Chen Yan: That's a hobby. The essence of astronomy is observation. All discoveries are made by observation, just as science comes from infinite experiments. The essence of astronomy is similar to literature. I like astronomy, and its essence is curiosity, learning more secrets about the Heavenly Palace through observation. Human nature, like the sky, is a never-ending labyrinth that needs to be observed from generation to generation. Probably how complicated the starry sky is, how complex human nature is, and because of this, I think there will always be drama in literature.

Nandu: In the novel, there are some dialect sayings with western characteristics, such as "嫑", "Duanzhi", "loose and dry" and so on. Please talk about the use of dialect in this work, and what effect do you hope the language of the novel will show?

Chen Yan: The use of dialect slang in the novel is a good tradition. When we read classics like Water Margin, we are often amazed by those vivid dialects. My novels and dramas have always insisted on salvaging some local dialects and sayings that are about to be lost, and I think it would be more appropriate to write about the water and people of that side, and express them in the language of that side. The language of the novel must be vivid and expressive, and the novel should be more like speaking, a narrative that clings to the ground.

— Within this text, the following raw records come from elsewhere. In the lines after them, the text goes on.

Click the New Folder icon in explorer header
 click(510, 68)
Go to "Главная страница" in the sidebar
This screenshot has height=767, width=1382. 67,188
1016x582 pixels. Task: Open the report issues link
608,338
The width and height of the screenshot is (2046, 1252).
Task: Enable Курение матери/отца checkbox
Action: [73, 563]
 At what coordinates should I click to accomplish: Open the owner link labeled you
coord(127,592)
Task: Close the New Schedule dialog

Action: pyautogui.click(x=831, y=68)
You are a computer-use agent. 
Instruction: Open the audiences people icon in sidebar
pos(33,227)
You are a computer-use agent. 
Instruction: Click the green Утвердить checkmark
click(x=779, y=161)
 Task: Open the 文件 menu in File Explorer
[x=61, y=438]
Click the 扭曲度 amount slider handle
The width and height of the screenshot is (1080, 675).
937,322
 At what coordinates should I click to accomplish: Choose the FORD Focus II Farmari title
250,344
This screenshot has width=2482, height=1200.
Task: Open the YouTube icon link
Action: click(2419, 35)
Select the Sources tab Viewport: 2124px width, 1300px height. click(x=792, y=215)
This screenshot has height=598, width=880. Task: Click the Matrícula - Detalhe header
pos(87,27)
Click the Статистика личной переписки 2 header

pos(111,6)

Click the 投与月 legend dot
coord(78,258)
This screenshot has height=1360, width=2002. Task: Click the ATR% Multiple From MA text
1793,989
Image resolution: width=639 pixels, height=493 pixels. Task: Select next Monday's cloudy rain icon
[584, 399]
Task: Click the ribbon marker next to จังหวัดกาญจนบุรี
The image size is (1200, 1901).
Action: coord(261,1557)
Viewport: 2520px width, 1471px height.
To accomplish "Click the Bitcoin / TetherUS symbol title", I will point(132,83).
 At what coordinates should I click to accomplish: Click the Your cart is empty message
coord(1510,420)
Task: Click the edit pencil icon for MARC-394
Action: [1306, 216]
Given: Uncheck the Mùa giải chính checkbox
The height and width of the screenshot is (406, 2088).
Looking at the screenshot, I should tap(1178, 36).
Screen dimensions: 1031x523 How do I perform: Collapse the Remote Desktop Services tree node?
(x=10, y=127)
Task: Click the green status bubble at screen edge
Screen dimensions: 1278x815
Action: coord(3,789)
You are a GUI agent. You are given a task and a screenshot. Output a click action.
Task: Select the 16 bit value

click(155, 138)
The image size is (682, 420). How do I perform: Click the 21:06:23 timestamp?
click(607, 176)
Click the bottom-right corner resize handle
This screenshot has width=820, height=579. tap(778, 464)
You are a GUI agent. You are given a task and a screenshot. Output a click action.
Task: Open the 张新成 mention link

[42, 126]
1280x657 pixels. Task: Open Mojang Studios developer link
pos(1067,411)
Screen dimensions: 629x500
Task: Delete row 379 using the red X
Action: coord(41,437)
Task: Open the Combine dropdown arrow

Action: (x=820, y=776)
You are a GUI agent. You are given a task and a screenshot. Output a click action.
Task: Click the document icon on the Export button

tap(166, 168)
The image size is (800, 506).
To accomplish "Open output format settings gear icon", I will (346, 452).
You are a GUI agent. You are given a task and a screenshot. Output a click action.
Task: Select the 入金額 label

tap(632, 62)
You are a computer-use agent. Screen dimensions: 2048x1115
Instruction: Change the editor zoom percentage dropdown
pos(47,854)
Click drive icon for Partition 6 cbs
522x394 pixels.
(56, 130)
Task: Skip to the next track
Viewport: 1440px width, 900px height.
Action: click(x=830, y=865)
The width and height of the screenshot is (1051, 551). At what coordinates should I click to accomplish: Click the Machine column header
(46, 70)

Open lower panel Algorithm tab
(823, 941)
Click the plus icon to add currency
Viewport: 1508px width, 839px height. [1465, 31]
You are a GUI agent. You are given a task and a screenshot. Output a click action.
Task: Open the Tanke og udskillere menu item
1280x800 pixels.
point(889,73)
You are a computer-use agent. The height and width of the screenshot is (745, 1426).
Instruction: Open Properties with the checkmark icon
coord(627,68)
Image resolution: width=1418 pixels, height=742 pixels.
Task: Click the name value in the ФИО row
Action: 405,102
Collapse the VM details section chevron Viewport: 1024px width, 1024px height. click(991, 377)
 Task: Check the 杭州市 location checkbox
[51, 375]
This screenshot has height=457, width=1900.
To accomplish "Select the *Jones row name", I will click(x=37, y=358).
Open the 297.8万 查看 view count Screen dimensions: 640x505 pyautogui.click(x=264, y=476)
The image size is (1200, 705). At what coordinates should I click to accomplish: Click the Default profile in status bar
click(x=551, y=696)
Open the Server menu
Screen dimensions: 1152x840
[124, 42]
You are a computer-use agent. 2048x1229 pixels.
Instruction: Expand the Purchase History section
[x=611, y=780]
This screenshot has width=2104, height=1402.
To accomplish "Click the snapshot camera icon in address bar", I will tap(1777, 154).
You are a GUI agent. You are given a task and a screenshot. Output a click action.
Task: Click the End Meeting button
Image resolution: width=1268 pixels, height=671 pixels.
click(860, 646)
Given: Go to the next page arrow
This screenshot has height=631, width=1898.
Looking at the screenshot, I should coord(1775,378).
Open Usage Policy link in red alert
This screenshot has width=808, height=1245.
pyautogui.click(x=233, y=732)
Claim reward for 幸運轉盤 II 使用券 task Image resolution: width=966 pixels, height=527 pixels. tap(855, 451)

Nandu: "Starry Sky and Half a Tree" is an eight-year, nine-year-old work, what was the biggest challenge you encountered in the process of writing this work? How was it overcome?

Chen Yan: Because I want to write about complexity, but I am often confused and troubled by complexity, I have to stop again and again to think, examine, and straighten out. Of course, there is the problem of the advancement of the novel itself, and there is also the problem of the creation time. In short, it is not too long to write a long story for such a long time, it can be regarded as normal.

Nandu: Tell us about your future writing plans.

Chen Yan: Not yet. It takes a long time to read to learn to fill.